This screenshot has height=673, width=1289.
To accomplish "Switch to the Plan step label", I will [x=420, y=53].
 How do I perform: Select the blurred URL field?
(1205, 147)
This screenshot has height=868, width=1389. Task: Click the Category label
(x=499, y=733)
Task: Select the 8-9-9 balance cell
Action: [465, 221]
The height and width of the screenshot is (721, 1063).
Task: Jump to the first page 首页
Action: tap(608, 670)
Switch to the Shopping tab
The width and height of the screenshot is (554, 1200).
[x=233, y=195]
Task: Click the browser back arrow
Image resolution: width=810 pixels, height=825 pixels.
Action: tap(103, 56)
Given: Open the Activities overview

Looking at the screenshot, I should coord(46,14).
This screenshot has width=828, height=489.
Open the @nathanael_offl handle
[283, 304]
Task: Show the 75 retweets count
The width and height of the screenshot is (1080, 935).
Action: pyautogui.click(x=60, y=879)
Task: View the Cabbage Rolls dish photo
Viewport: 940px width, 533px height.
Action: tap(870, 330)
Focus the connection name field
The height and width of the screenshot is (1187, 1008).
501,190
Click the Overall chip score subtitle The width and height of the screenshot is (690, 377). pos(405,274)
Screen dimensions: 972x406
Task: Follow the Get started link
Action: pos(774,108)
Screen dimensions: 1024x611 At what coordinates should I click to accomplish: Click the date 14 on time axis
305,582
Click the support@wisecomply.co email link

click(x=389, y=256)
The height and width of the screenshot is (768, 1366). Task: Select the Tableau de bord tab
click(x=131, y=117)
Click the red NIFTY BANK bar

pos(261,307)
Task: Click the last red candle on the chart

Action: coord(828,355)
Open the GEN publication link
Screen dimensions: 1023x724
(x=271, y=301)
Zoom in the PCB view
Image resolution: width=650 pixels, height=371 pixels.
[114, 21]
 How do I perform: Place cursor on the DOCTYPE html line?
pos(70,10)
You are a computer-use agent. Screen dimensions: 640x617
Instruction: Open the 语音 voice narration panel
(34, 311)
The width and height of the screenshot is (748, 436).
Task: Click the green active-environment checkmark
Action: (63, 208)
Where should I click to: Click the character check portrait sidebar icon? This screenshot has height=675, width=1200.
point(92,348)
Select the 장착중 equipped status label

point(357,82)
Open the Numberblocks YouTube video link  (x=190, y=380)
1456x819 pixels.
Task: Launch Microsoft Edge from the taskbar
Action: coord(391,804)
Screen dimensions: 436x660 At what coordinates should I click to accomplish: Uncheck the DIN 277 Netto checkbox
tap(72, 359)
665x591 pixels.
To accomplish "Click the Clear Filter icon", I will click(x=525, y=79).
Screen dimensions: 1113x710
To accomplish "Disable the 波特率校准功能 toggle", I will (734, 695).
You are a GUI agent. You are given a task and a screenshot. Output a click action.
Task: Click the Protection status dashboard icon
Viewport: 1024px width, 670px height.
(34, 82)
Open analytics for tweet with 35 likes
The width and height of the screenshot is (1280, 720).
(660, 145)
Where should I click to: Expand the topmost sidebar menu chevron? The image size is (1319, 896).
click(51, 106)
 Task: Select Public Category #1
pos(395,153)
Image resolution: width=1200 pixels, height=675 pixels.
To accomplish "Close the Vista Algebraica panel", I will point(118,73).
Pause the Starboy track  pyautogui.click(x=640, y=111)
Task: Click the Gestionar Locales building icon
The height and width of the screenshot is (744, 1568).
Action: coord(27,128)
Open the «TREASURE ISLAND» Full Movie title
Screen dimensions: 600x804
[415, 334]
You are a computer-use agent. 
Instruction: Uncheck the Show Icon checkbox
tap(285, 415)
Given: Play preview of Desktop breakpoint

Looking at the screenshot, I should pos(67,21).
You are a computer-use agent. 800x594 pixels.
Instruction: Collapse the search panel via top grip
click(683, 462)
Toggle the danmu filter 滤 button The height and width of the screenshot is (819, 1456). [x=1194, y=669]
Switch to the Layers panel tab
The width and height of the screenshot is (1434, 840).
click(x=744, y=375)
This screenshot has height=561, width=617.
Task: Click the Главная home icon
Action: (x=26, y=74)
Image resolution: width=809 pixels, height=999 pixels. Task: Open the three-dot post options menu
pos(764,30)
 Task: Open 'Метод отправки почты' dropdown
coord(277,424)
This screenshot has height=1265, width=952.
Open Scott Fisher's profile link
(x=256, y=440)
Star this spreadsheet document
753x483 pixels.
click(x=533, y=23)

▶ **What you have to do**:
Reproduce the lines above verbatim, starting with the line containing "Open the Numberblocks" and continuing through the line containing "will (734, 695).".

▶ **Exercise answer**:
Open the Numberblocks YouTube video link  (x=190, y=380)
1456x819 pixels.
Task: Launch Microsoft Edge from the taskbar
Action: coord(391,804)
Screen dimensions: 436x660 At what coordinates should I click to accomplish: Uncheck the DIN 277 Netto checkbox
tap(72, 359)
665x591 pixels.
To accomplish "Click the Clear Filter icon", I will click(x=525, y=79).
Screen dimensions: 1113x710
To accomplish "Disable the 波特率校准功能 toggle", I will (734, 695).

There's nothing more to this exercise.